=== Section Start ===

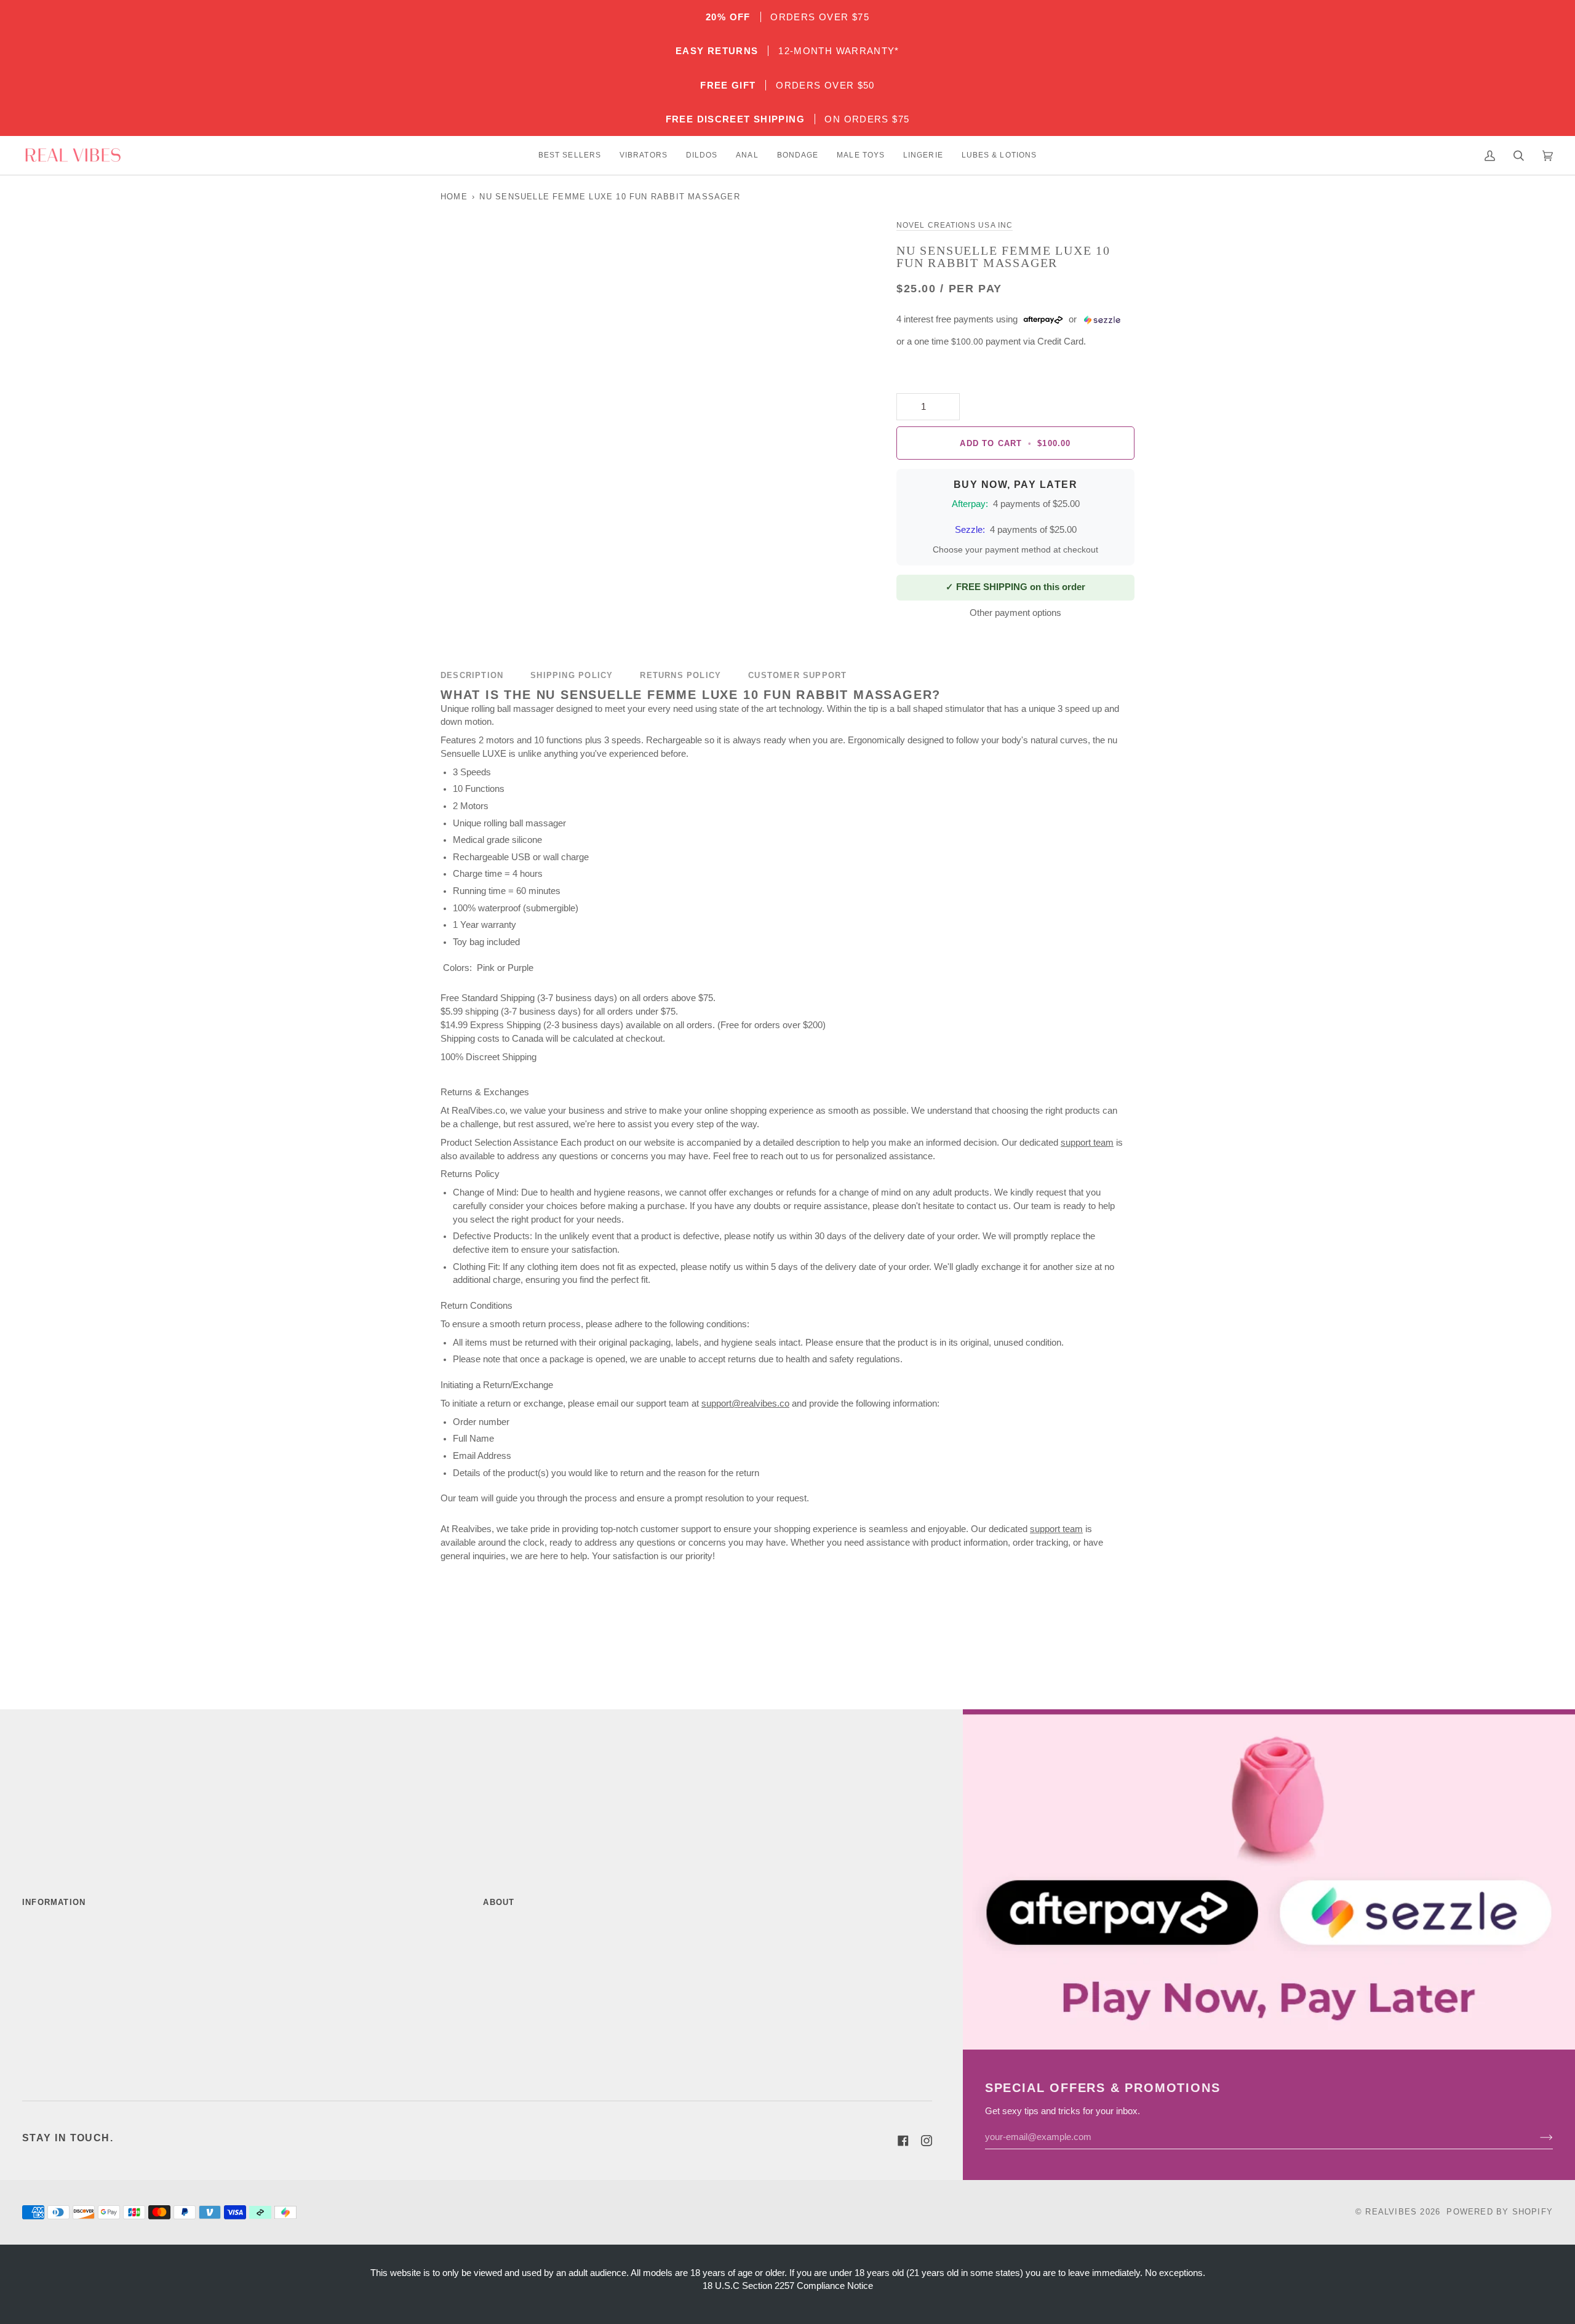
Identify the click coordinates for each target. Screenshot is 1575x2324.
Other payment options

=== Section End ===
=== Section Start ===

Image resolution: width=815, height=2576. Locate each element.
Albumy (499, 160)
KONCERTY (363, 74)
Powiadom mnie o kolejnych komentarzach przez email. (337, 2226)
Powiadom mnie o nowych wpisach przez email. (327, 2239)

=== Section End ===
=== Section Start ===

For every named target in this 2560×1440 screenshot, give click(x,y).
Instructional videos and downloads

=== Section End ===

What you are asked to do:
Within the listing above, locate the line containing "Identify the click" and the line containing "Other payment options". Reproduce those two lines and all lines between them exactly, with nothing added.

Task solution:
Identify the click coordinates for each target. Screenshot is 1575x2324.
Other payment options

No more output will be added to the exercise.